- **Brief**
Locate every line below that contains the word "Graphic" and copy each such line in full.

- **Exercise materials**
━━━━━━━━━━━━━━━━
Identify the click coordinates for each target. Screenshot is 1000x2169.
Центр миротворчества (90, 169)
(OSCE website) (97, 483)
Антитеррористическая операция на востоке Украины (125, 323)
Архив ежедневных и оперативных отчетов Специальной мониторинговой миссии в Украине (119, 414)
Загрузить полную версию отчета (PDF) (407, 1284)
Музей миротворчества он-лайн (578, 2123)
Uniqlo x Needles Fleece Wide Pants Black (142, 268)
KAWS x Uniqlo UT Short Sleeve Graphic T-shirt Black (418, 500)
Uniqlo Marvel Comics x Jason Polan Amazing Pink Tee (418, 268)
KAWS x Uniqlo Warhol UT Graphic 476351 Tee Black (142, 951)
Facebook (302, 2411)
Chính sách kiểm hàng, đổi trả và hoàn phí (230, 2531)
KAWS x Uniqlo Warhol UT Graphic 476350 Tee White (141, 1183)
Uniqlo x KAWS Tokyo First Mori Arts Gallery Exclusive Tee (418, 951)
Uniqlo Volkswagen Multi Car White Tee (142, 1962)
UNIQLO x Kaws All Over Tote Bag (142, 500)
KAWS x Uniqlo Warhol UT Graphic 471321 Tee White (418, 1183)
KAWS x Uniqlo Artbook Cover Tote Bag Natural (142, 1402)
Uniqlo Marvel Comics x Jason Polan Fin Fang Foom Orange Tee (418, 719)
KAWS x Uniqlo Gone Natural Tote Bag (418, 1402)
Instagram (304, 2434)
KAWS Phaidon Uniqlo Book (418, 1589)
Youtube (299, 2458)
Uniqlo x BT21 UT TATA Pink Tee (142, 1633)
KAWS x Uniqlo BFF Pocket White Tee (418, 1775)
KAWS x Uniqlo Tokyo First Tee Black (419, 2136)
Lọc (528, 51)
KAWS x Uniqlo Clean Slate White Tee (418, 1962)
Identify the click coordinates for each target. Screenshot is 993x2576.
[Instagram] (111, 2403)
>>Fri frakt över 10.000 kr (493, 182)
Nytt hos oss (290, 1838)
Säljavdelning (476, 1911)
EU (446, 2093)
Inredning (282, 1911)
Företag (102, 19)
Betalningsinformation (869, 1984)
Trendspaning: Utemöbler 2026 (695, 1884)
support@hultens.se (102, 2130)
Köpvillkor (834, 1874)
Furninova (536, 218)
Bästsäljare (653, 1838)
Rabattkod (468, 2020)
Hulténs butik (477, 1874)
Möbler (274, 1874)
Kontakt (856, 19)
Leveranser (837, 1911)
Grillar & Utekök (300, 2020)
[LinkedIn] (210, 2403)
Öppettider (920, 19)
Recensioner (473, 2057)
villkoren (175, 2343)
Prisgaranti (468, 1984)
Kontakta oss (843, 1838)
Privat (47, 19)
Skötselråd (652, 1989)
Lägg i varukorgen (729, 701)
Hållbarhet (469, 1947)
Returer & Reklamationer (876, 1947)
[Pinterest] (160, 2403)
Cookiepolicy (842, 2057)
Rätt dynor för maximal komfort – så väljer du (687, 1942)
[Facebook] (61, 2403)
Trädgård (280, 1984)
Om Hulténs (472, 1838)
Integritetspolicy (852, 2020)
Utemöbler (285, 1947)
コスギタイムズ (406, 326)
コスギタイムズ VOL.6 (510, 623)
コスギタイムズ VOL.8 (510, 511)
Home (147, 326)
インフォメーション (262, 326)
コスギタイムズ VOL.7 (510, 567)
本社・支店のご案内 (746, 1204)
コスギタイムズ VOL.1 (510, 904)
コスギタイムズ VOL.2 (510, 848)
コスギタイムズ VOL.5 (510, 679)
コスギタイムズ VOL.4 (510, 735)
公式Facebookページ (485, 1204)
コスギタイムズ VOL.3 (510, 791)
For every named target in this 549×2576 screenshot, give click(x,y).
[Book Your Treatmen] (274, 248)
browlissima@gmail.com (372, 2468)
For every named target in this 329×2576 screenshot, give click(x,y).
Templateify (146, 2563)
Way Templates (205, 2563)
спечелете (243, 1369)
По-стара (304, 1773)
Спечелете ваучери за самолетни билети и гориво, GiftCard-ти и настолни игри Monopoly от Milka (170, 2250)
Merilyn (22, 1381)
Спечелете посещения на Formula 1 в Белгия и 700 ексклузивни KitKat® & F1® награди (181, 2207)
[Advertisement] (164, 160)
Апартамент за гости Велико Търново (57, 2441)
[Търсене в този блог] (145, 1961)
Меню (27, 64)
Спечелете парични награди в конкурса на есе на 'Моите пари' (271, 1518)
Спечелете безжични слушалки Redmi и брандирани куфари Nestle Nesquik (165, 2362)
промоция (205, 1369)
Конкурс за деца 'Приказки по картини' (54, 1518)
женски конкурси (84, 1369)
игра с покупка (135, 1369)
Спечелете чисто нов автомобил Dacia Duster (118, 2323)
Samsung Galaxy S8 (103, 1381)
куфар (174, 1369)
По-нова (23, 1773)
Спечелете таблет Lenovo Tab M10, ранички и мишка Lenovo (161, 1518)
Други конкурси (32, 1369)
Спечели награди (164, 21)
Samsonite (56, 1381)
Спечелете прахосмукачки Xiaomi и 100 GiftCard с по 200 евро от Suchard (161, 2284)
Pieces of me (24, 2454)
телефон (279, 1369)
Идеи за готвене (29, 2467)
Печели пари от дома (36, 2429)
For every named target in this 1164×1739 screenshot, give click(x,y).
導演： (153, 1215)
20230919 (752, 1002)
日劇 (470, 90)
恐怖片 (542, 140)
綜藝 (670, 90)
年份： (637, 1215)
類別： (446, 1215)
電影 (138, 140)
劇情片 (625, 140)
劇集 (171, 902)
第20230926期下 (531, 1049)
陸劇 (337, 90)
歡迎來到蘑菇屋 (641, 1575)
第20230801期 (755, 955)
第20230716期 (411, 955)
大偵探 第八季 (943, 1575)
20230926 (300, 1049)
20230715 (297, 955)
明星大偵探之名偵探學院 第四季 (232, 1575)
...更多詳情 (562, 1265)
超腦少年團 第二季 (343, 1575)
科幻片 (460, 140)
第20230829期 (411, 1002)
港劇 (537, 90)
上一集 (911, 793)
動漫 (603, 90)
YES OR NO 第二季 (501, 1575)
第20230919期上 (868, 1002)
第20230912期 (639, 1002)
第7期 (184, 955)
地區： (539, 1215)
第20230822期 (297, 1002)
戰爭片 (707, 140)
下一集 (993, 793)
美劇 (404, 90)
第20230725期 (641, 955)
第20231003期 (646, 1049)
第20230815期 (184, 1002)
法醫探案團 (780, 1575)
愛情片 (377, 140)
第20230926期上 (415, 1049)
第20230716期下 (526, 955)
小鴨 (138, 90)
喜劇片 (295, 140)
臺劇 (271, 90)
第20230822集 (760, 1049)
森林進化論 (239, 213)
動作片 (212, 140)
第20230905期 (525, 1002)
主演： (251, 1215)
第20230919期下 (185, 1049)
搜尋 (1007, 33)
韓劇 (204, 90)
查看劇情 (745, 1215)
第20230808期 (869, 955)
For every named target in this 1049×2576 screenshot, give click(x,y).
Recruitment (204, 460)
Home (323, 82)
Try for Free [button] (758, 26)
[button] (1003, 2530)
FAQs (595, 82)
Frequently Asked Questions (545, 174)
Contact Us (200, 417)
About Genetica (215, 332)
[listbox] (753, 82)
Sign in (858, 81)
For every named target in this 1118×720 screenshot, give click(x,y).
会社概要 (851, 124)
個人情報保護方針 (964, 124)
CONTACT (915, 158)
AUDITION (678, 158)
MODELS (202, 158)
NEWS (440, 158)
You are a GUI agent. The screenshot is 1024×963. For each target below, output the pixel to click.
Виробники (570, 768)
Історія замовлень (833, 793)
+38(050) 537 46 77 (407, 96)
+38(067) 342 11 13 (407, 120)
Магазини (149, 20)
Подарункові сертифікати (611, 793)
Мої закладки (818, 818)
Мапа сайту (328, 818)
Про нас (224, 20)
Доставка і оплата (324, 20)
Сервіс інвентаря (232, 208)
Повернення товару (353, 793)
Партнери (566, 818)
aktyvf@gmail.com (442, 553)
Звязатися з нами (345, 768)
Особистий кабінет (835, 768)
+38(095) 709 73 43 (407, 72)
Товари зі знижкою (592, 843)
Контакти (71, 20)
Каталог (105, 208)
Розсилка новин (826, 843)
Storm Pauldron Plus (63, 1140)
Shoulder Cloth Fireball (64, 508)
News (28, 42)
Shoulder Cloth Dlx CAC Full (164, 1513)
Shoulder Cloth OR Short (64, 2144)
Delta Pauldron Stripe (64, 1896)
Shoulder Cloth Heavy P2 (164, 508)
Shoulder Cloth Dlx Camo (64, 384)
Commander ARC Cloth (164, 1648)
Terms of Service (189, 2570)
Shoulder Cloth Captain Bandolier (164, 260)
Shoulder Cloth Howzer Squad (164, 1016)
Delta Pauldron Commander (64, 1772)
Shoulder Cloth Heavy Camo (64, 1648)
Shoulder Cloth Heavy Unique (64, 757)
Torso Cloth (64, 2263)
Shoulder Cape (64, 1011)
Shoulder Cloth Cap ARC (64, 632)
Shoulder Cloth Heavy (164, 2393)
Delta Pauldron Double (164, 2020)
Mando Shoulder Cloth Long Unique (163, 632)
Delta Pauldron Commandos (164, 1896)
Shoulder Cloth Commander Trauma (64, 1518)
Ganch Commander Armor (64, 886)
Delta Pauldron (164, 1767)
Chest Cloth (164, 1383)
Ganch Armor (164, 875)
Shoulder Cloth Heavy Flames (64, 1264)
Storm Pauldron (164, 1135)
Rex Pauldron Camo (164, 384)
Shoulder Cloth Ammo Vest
━━━━━━━━━━━━━━━━
- **Expected answer**
KAWS x Uniqlo UT Short Sleeve Graphic T-shirt Black (418, 500)
KAWS x Uniqlo Warhol UT Graphic 476351 Tee Black (142, 951)
KAWS x Uniqlo Warhol UT Graphic 476350 Tee White (141, 1183)
KAWS x Uniqlo Warhol UT Graphic 471321 Tee White (418, 1183)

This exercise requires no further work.